Greg Vanney (Toronto FC) and Oscar Pareja (FC Dallas) once were in charge of their team’s academies. New York City FC (Patrick Vieira) and Atlanta United (Gerardo ‘Tata’ Martino) hired big names in the global game, while the Galaxy (Sigi Schmid) brought back one of the most successful coaches in U.S. soccer history. The tried and true method of promoting an assistant coach has brought men like Brian Schmetzer (Seattle) and Jim Curtin (Philadephia) to the top job.

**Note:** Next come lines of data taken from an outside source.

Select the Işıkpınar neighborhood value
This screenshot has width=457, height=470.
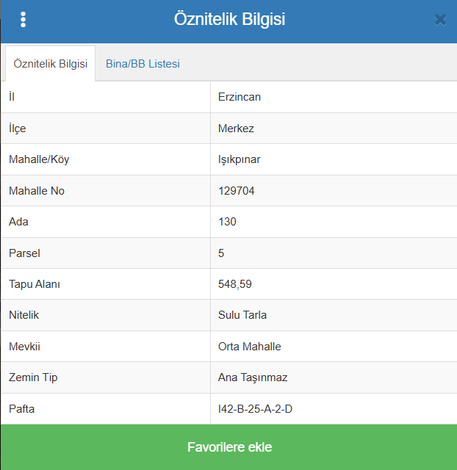coord(240,159)
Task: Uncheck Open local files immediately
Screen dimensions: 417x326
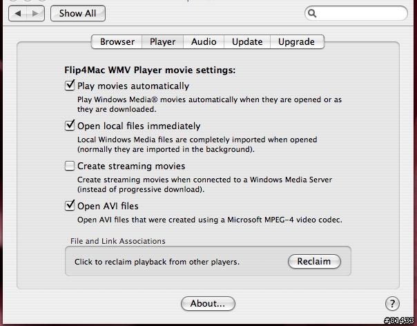Action: (x=70, y=125)
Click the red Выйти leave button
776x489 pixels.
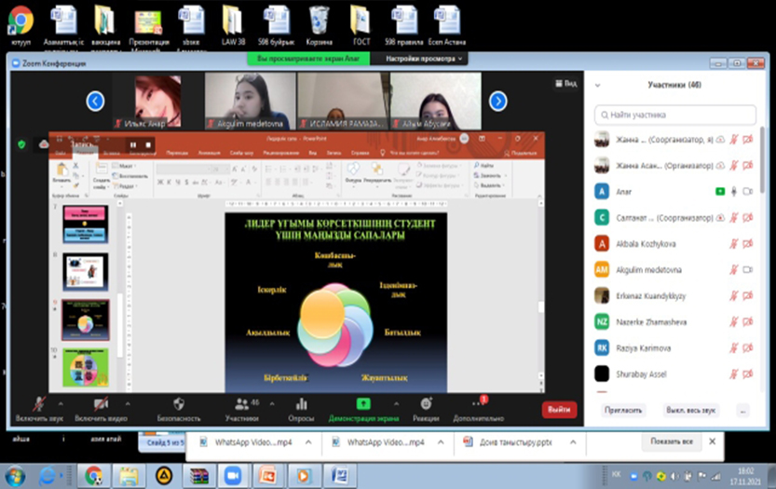click(559, 409)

Selecting a Coach of the Year requires balancing results with circumstances. A head coach who has turned a struggling team around, as per Vejlko Paunovic (Chicago), and/or done wonders with a smaller budget draws praise, as in the cases of Mike Petke (Real Salt Lake), Carl Robinson (Vancouver), Caleb Porter (Portland), and Gregg Berhalter (Columbus).

The teams with big stars and big budgets are expected to excel and thus maybe the accomplishments of Vanney, Vieira, Schmetzer, and Jesse Marsch (Red Bulls) don’t get the credit they deserve. Big budgets also bring big expectations. And as the Galaxy confirmed this year, a team can spend and still stink up the joint.

A head coach who has a consistent track record of success might not earn a lot of votes but that’s not to discount the work of Peter Vermes at SKC, who also handles the job of technical director. With another Open Cup on his resume this year along with one of the best defensive teams in league history he's added another chapter to a very accomplished story.

For 2017, the call is a tough one, but in Toronto, Vanney made a very good team even better with a few key changes and set it on course to break the league record for points and wins, which it can do Sunday. And this season, more so in the last two years, it has proven it can win even if a star like Sebastian Giovinco or Jozy Altidore is unavailable. He has rotated academy products into the first team and meted out playing time to devastating effect.

If the expansion season of Atlanta United hadn’t been so consistently exhilarating, the second choice would be Paunovic or Petke. But to the high-scoring machine that rolled up record numbers of multi-goal games Martino and his staff have bolstered the defense with keeper Brad Guzan and a few tactical tweaks that have transformed AUFC from expansion bombshell to MLS Cup contender. Martino has also lured some incredible, young South American talent, which can only bolster the league's image in that part of the world.
Winner: Greg Vanney (Toronto FC). Runner-up: Gerardo ‘Tata’ Martino (Atlanta United).